Report: Israel treating al-Qaida fighters wounded in Syria civil war

Nusra Front is the Sunni Muslim al-Qaida offshoot which is currently fighting the Iranian-backed axis of Bashar Assad and Hezbollah in Syria.

Israeli soldiers stand atop tanks in the Golan Heights near Israel's border with Syria (photo credit: REUTERS)
Israeli soldiers stand atop tanks in the Golan Heights near Israel's border with Syria
(photo credit: REUTERS)
Israel has opened its borders with Syria in order to provide medical treatment to Nusra Front and al-Qaida fighters wounded in the ongoing civil war, according to The Wall Street Journal.
The prominent American newspaper reported that Nusra Front, the Sunni Muslim al-Qaida offshoot which is currently fighting the Iranian-backed axis of Bashar Assad and Hezbollah, "hasn't bothered Israel since seizing the border area last summer" along the Golan Heights.
While Israel views al-Qaida and its allies as enemies, it is far more disturbed by what it views as an even bigger menace – Iran and its proxies. According to The Wall Street Journal, this attitude has caused tension with the United States, which has also targeted al-Qaida and Nusra Front fighters in Syria.
Amos Yadlin, the former military intelligence chief who is currently in the running to be defense minister should the Zionist Union, led by Isaac Herzog, succeed in defeating incumbent Prime Minister Benjamin Netanyahu in the elections next week, told the Journal that Hezbollah and Iran "are the major threat to Israel, much more than the radical Sunni Islamists, who are also an enemy."
 “Those Sunni elements who control some two-thirds to 90% of the border on the Golan aren't attacking Israel. This gives you some basis to think that they understand who is their real enemy - maybe it isn’t Israel,” Yadlin is quoted by The Wall Street Journal as saying.
The fact that the Israel-Syria border area along the Golan Heights has remained largely quiet has sparked accusations among supporters of embattled President Bashar Assad that the Sunni Islamist alliance, which includes al-Qaida, is backed by Israel.
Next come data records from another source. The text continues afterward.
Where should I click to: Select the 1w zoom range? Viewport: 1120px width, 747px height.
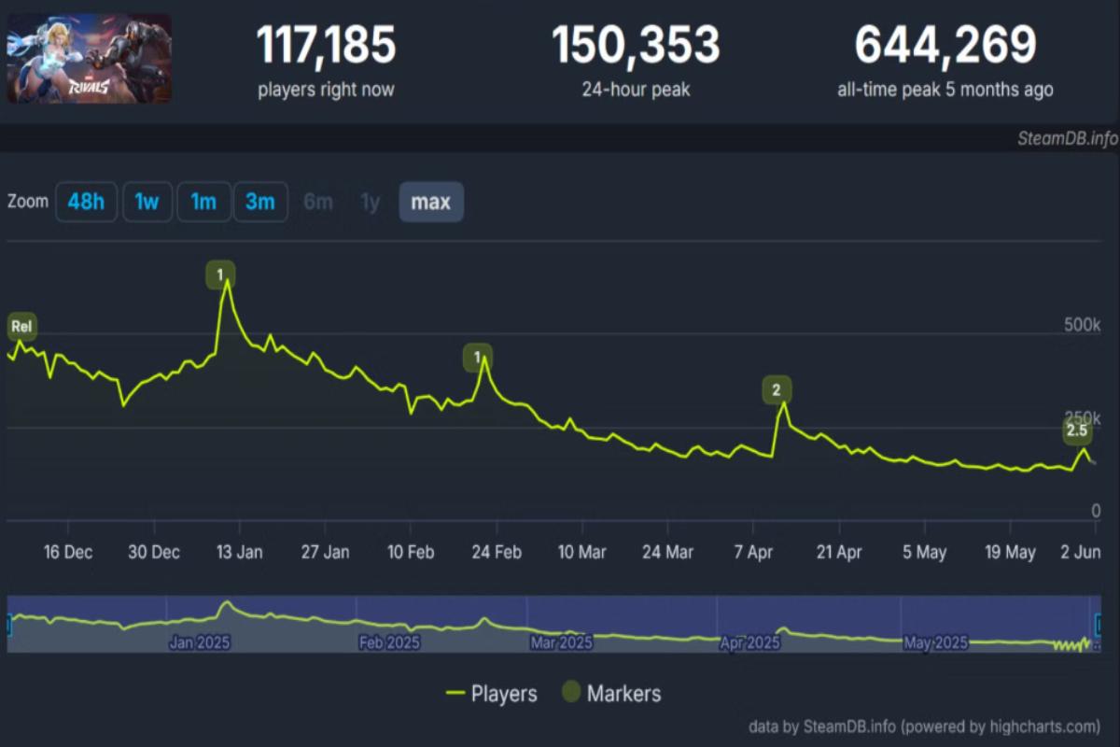click(147, 202)
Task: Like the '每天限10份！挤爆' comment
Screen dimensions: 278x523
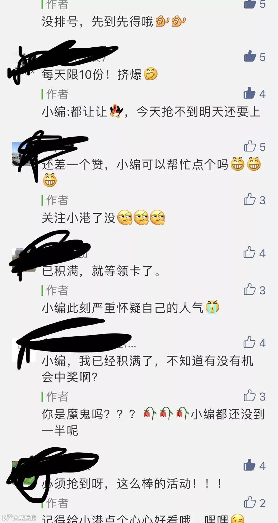Action: (x=250, y=56)
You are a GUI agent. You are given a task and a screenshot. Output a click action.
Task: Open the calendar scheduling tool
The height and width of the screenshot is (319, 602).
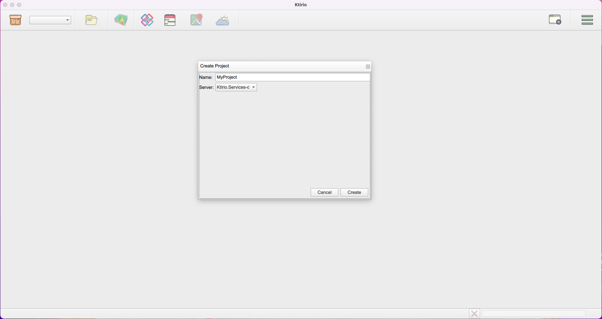pyautogui.click(x=169, y=20)
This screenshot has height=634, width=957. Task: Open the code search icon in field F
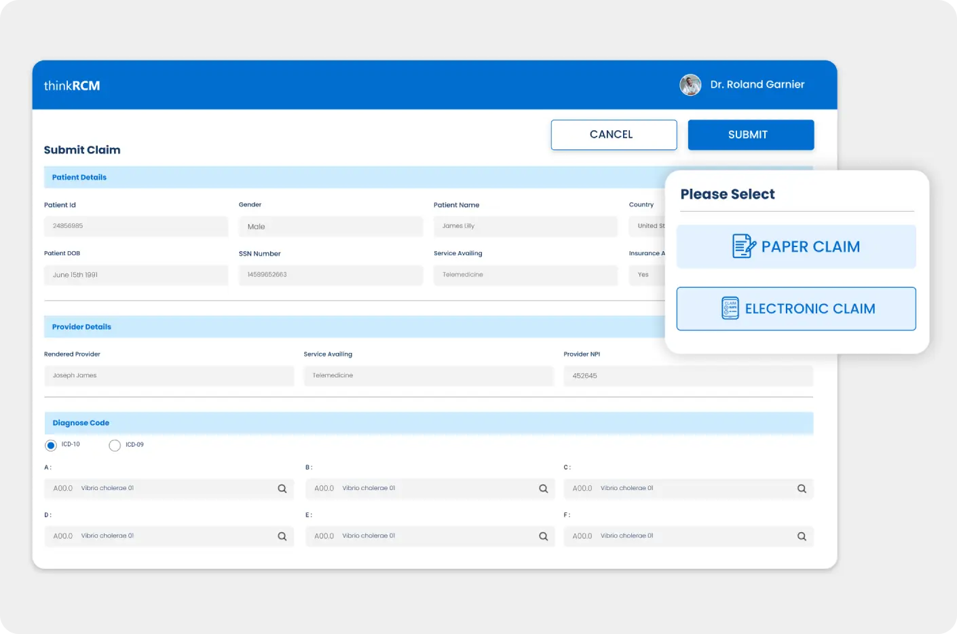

“Some in Syria joke: 'How can you say that al-Qaida doesn’t have an air force? They have the Israeli air force',” Assad told Foreign Affairs magazine earlier this year. “They are supporting the rebels in Syria. It is very clear.”
Israel has denied actively aiding al-Qaida, though it makes no secret of its determination to thwart Hezbollah's attempts to establish a foothold near the Golan frontier from whence it could harass the North.
Defense Minister Moshe Ya'alon has stated repeatedly his contention that Iran is seeking to open a new front against Israel from the Syrian Golan Heights.
Earlier this year, an air strike attributed by international media reports to Israel struck and killed 12 Iranian Revolutionary Guard Corps and Hezbollah operatives in Quneitra, Syria, near the Israeli border.
In retaliation, Hezbollah guerillas launched a missile attack near the Har Dov region straddling the Lebanon-Israel border weeks later, killing two Israeli soldiers.
Since the outbreak of the Syrian civil war, which has claimed the lives of upwards of 200,000 people, Israel has provided medical assistance to nearly 2,000 Syrians.
The Wall Street Journal quoted "an Israeli military official" who said that most of those treated were armed rebels fighting the regime.
“We don’t ask who they are, we don’t do any screening," the official said. "Once the treatment is done, we take them back to the border and they go on their way.”